METHODS: IRB approved single surgeon’s retrospective cohort study of women who had RS with concomitant MUSS from April 2010 to October 2012. History and physical exam were performed in all patients and some women underwent urodynamics (UDS) for pre-operative evaluation. Questionnaires were answered in the waiting room area. Follow up was performed at 2 and 6 weeks, then at 3-6 months and one year. Outcomes were analyzed at six months. Sling take down or urethrolysis was performed in those women who developed urinary retention requiring clean intermittent catheterization (CIC). We used PFDI-20 and PFIQ-7 short form questionnaires to evaluate patient subjective data. Pearson’s X2, t-student test, Wilcoxon sum ranks test were used for the analysis.

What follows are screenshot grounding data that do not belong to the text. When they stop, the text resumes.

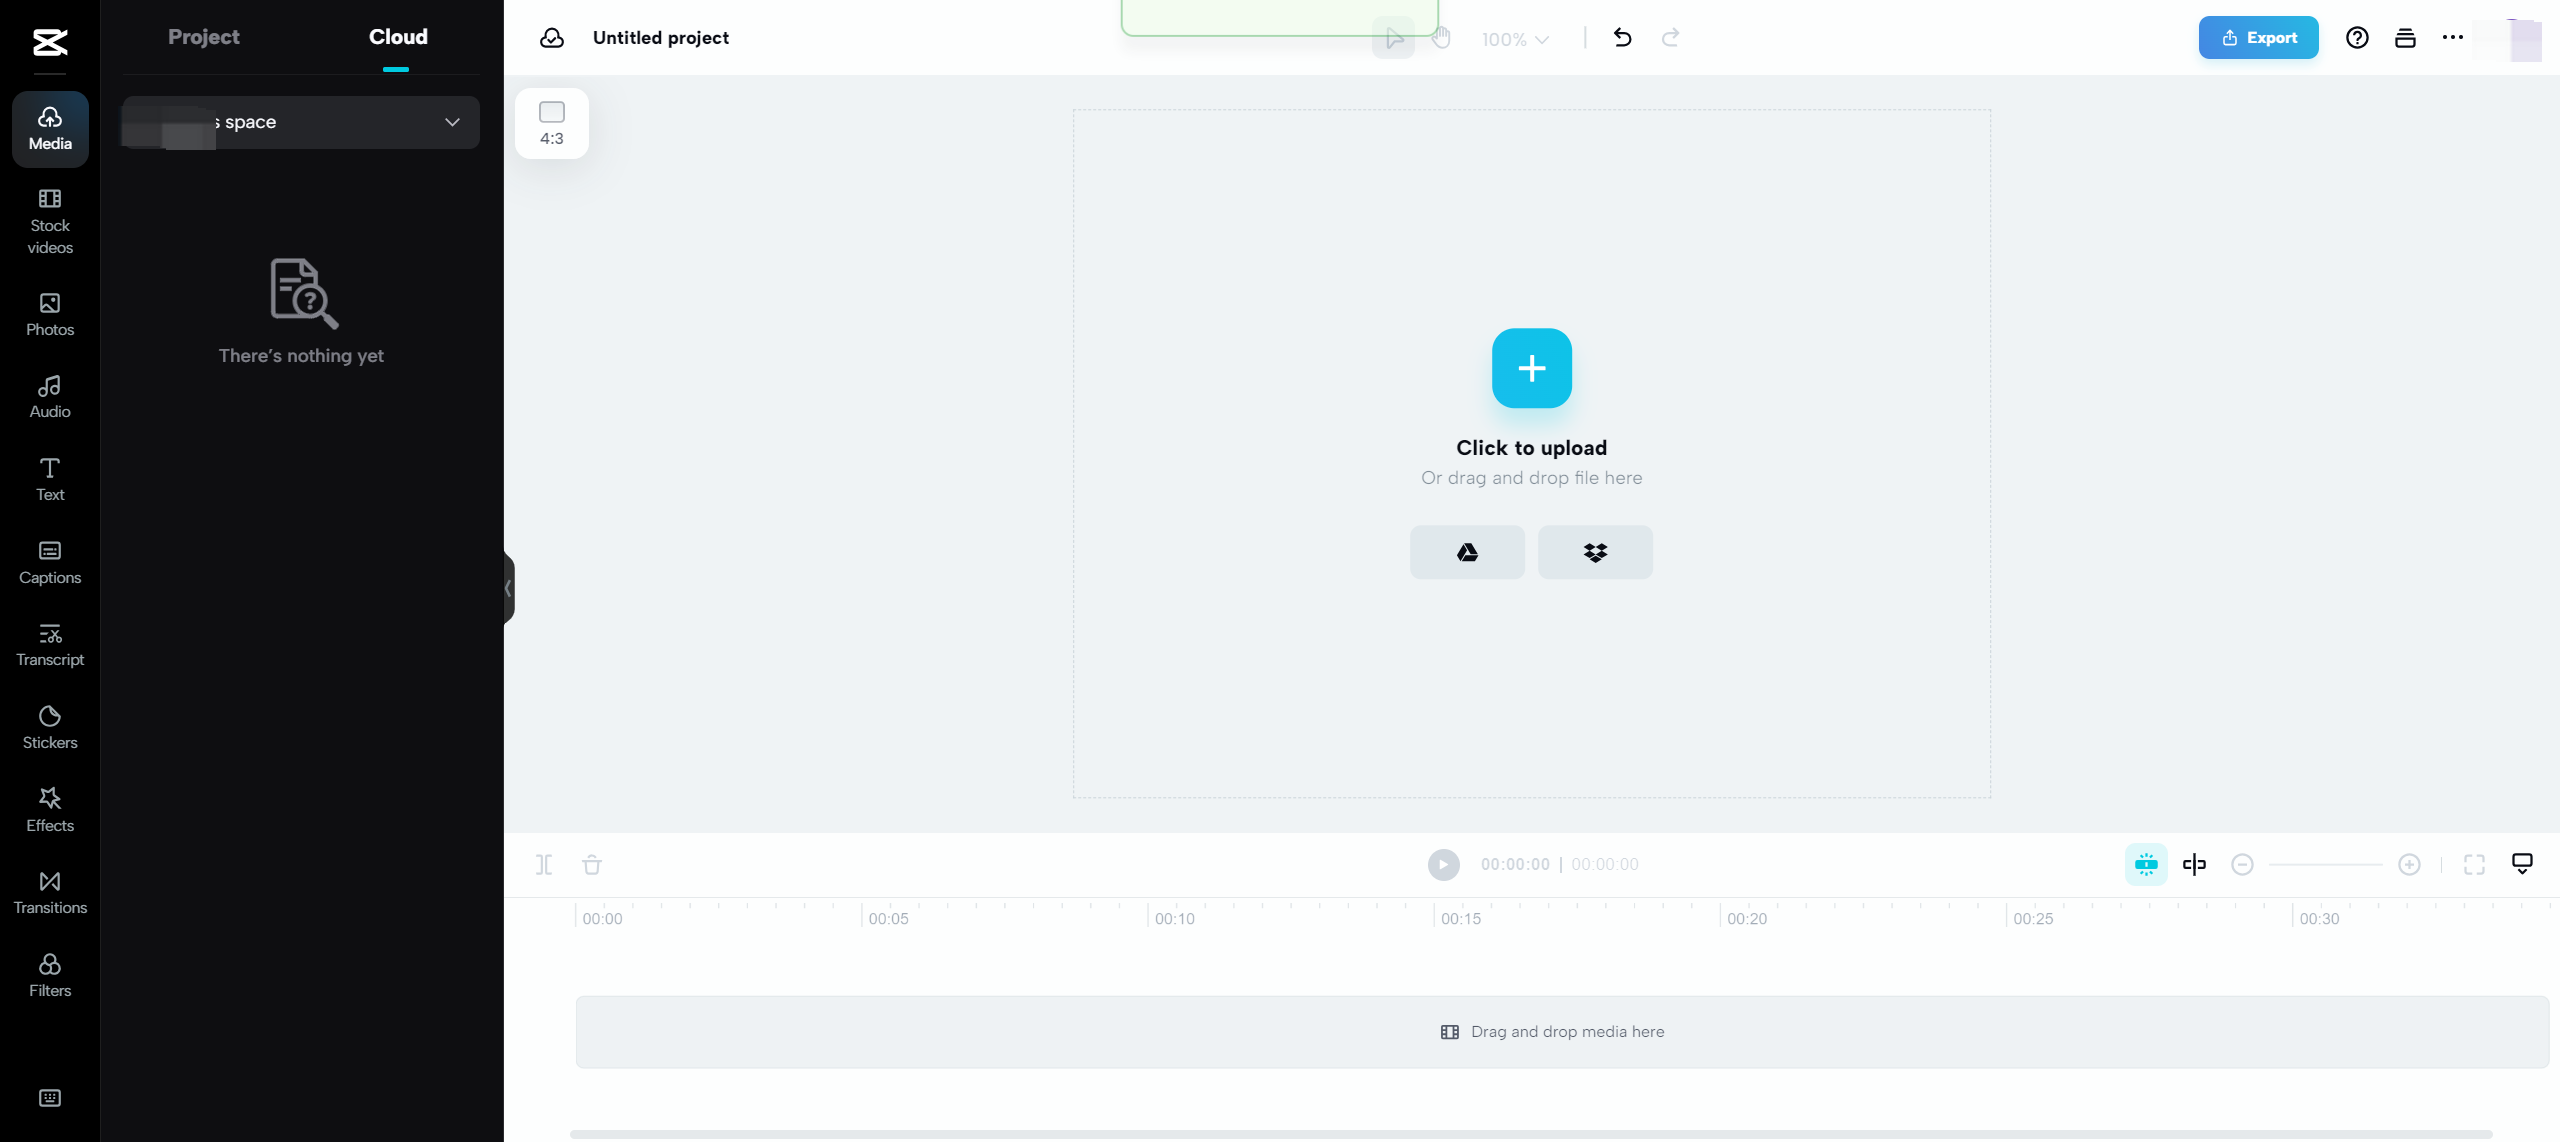This screenshot has height=1142, width=2560.
Task: Open the Transitions panel
Action: [50, 892]
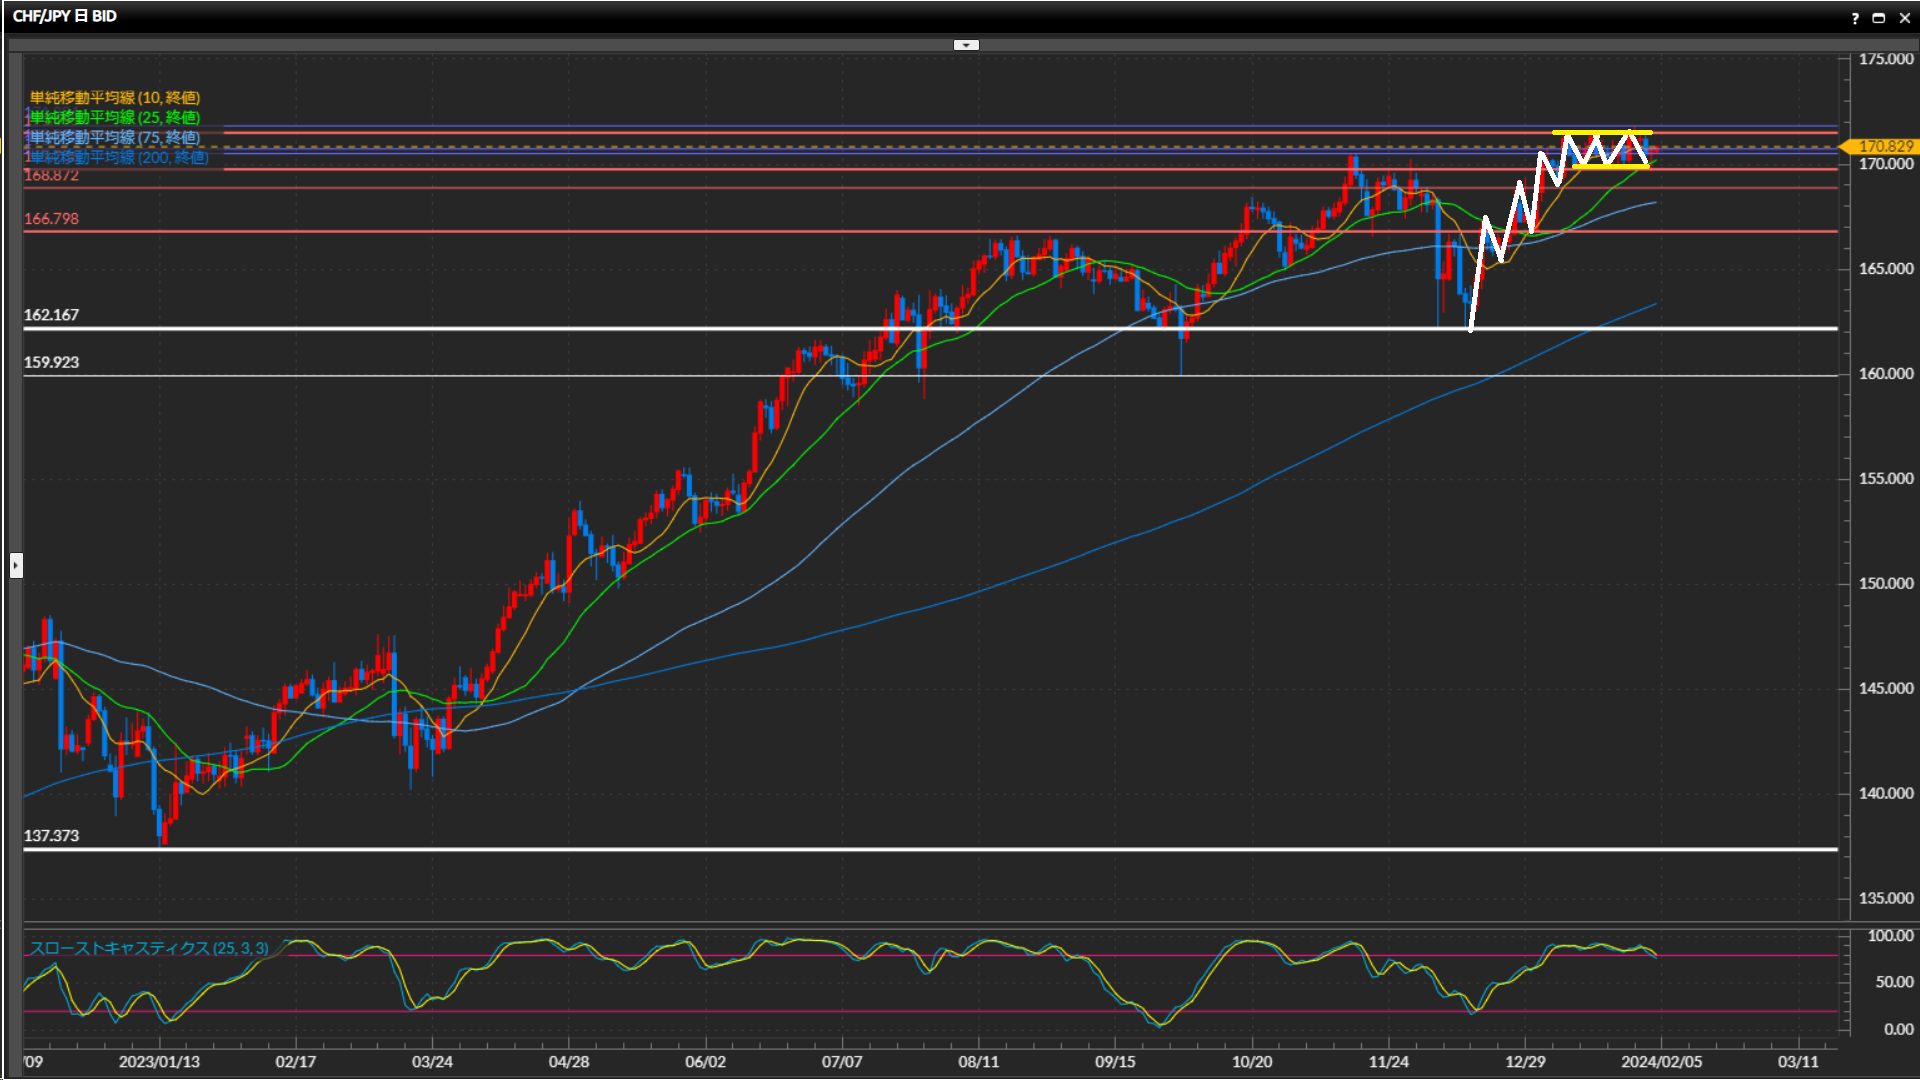Open the help question mark icon
Image resolution: width=1920 pixels, height=1080 pixels.
(x=1855, y=18)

RESULTS: Complete follow up data at six months was available for 140 women. Median age was 59 years old (IQ range [25%-75%] 52-67). Six women (4.2%) developed urinary retention and underwent urethrolysis/sling take down. All of these stopped CIC and four women had at least 70% improvement in either PFDI or PFIQ-7 afterwards. Patients who required sling take down/urethrolysis had lower (p=0.048) body mass index (Median 25.9; IQ[25%-75%] 24.5-26.2) in comparison to the other patients (Median 27.88; IQ[25%-75%] 25.2-32). When assessing pre-operative UDS the only statistical difference was found on first sensation. Women who required sling take down/urethrolysis had lower first sensation volume (X=28.5 SD+/-18.5 vs. X=53.1 SD+/-87.5; p=0.041). Table 1 illustrates subjective outcomes from validated questionnaires. There was no other significant difference when assessing other peri-operative variables including demographics.
CONCLUSION: The rate of post-operative voiding dysfunction and the need for further surgery to address this is low, when placing concomitant MUSS at the time of robotic sacrocolpopexy.